§ III.
Transcription des Voyelles arabes.

Je pose d’abord nos trois voyelles européennes, grand a, grand ï, grand ou, ω, comme identiques à l’alef, au ïa, et au ωaω.

Pour distinguer ensuite les trois petites voyelles qui leur correspondent et qui en sont les mineures, voici les règles que je propose.

Alef, ou grand a, sera toujours peint par a romain: fatha, ou petit a, par a italique.

Grand i, sera peint par I romain, soit tréma, soit circonflexe ï, î: le kesré, ou petit i, sera peint tantôt par i italique, tantôt par e italique aussi, selon qu’il sonne dans l’arabe même. Je n’emploie point l’y, parce que, outre son inutilité, dans le cas présent, c’est trop le détourner de son ancienne valeur, qui, chez les Grecs et les Latins, fut notre u français, ou notre ou très-bref. La preuve en est dans les mots arabes sour écrit Tyr: baîrout, écrit Bêryt; dans les mots romains Romulus, écrit par Plutarque Romylos; Valerius, écrit par Polybe et Eusèbe, Oyalerios. On pourrait citer nombre d’autres exemples.

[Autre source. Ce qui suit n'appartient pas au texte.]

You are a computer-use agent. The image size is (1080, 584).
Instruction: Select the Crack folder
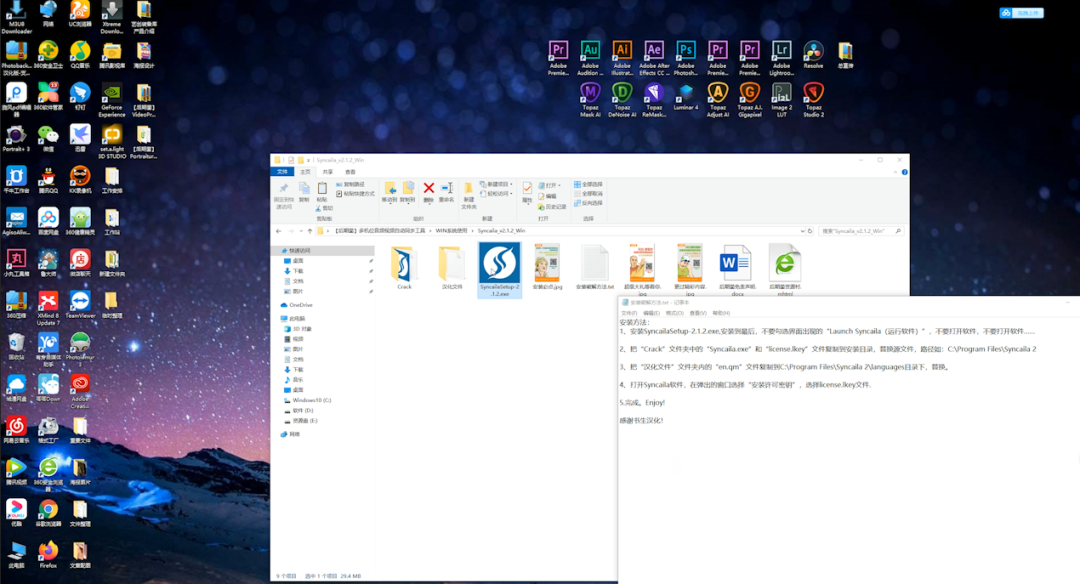click(404, 264)
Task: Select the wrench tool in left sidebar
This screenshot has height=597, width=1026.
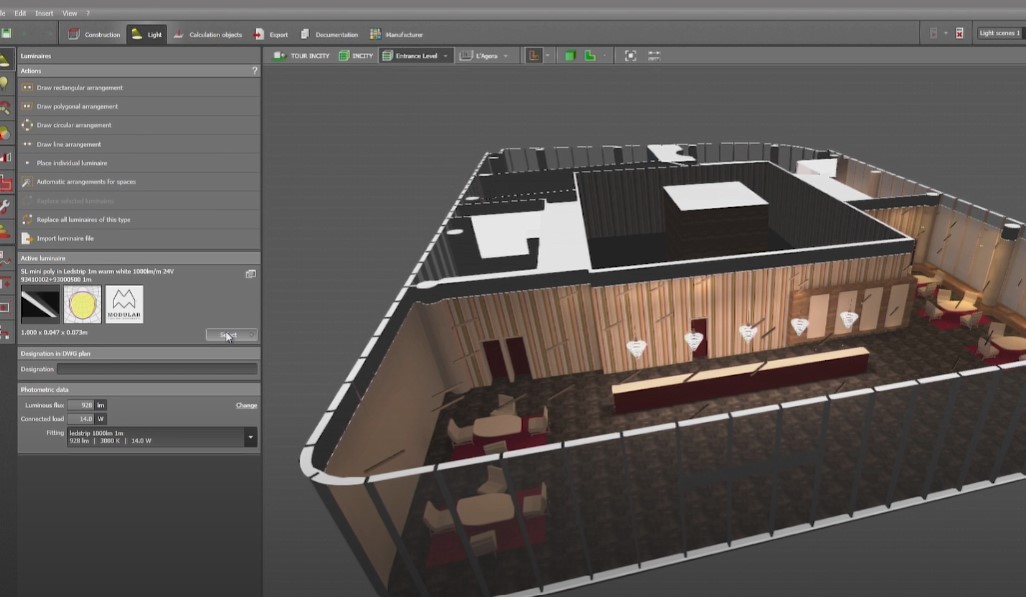Action: point(6,208)
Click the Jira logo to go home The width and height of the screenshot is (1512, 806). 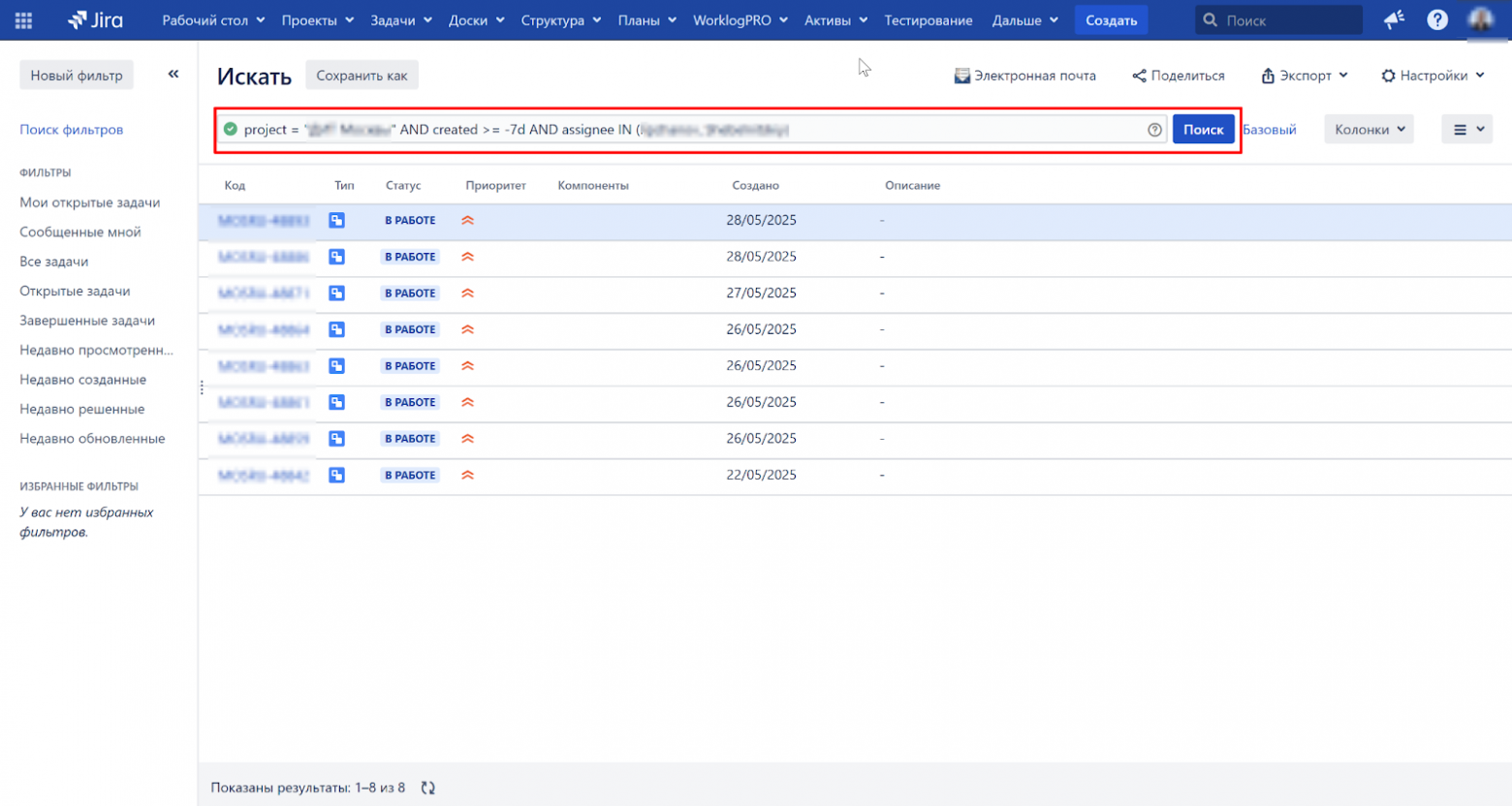point(93,19)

Nos arabistes veulent écrire Yemen: je demande s’il n’est pas aussi bien exprimé par Ïemen.

Grand ou sera toujours peint par ω.

Domma, ou petit ou, tantôt par ů valant ou bref, tantôt par o italique, selon qu’il sonne dans l’arabe même. En certains lieux, par exemple Alep, le domma sonne souvent comme notre eu: mais du moment que nous lui donnons un signe propre, on sera libre de lui donner la valeur qui est usitée. Nous avons vu, ci-devant, que alef, souligné de kesré ou i bref, se prononçait souvent é, comme dans les mots el esm, émir, eslam: pour éviter de confondre cet é avec celui du kesré, je propose le signe æ italique, que l’on prononce dans presque toute l’Europe é, ou bien le a renversé (ɐ), qui par cas heureux est une sorte de e, tout-à-fait bien adapté au besoin de cette circonstance.

Alef, frappé de domma, ou petit o, sonne quelquefois comme notre o moyen, par exemple, dans omam (les nations), omm (mère), omol (espère); je rends cet état par le signe ō.

Grand i, frappé de fatha, ou petit a, se prononce comme notre ê, dans être, ou notre ai dans maître. Il est intéressant de conserver cette forme ai, parce que souvent le mot où elle se trouve au singulier, fait son pluriel en la retournant; par exemple, dair (une maison), fait au pluriel diar (les maisons), bairaq (un drapeau), fait au pluriel biareq (les drapeaux): nos principes ne permettent pas de donner deux signes au son simple ai; mais j’ai pensé que l’on pouvait, par cas particulier, sauver ici cet inconvénient, en liant l’a italique à l’i romain, par un poinçon particulier.